UIT TE VOEREN
Geef alle rijen hieronder woordelijk opnieuw weer, maar laat de afbeeldingen in je antwoord weg.
-------- GEGEVEN MATERIAAL
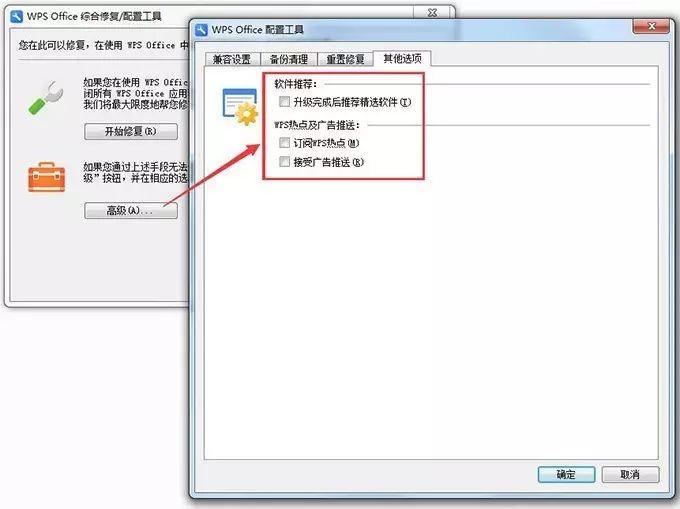The width and height of the screenshot is (680, 509).
Task: Click the WPS Office 综合修复/配置工具 title text
Action: (x=94, y=16)
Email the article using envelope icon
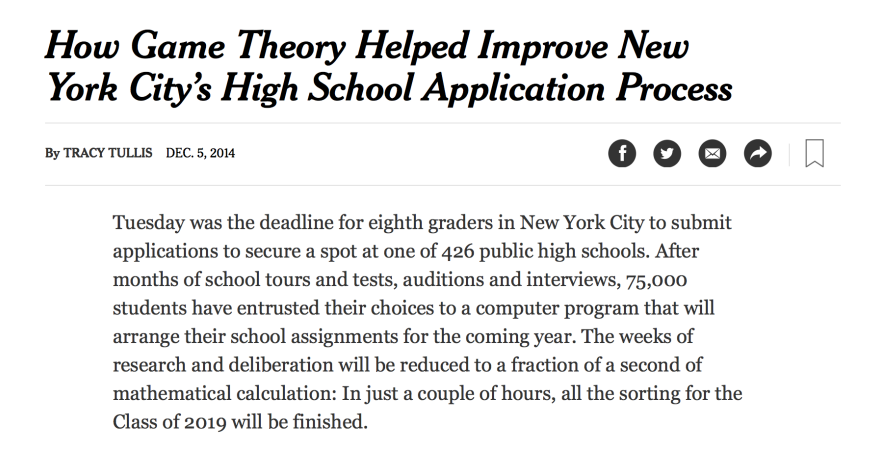The image size is (882, 451). click(x=712, y=153)
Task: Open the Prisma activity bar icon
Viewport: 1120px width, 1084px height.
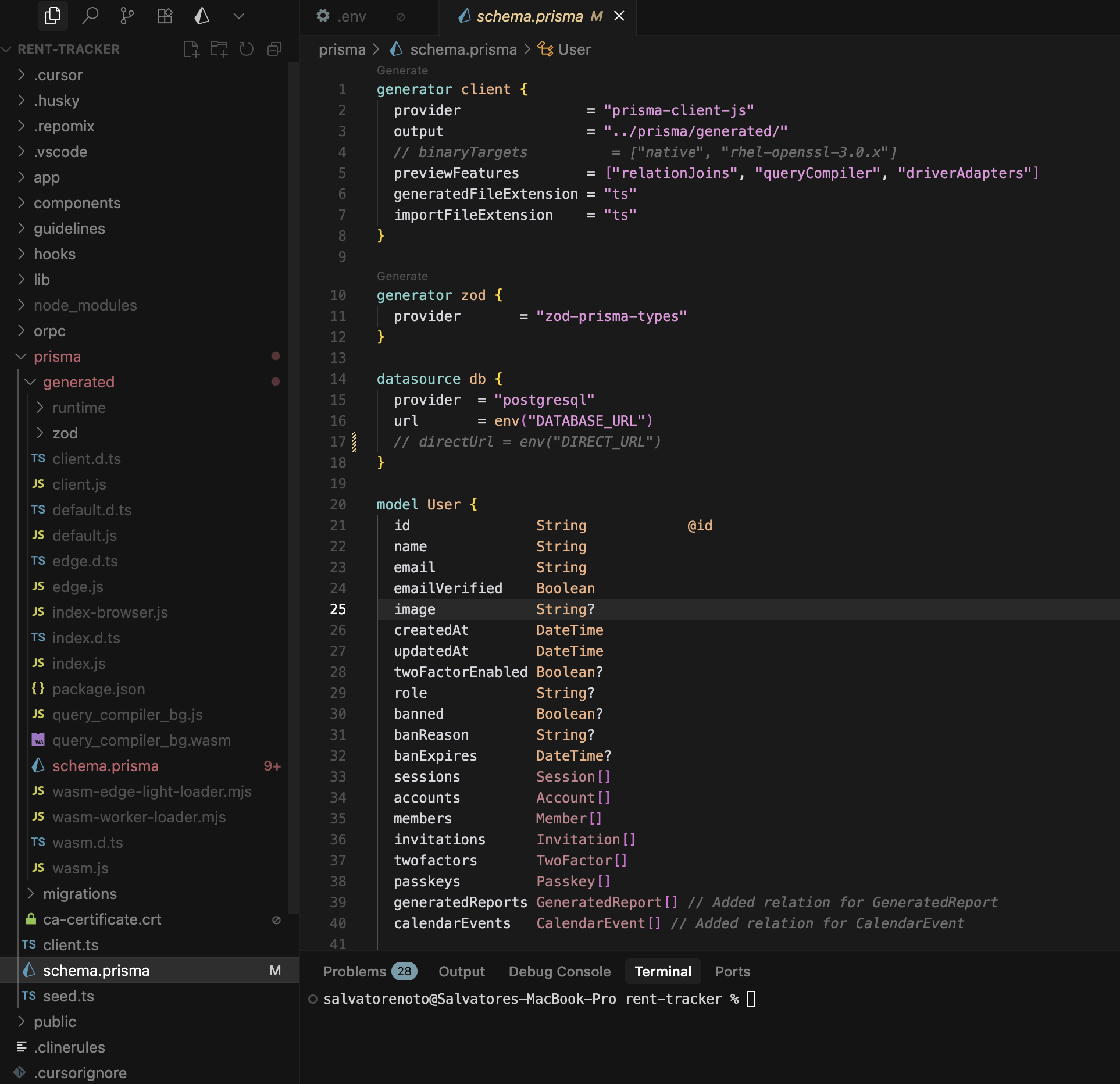Action: pos(202,16)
----------------
UITVOER OEFENING
The width and height of the screenshot is (680, 509).
Task: Click the WPS Office 综合修复/配置工具 title text
Action: (x=94, y=16)
Email the article using envelope icon
The image size is (882, 451). click(x=712, y=153)
Task: Open the Prisma activity bar icon
Viewport: 1120px width, 1084px height.
Action: pos(202,16)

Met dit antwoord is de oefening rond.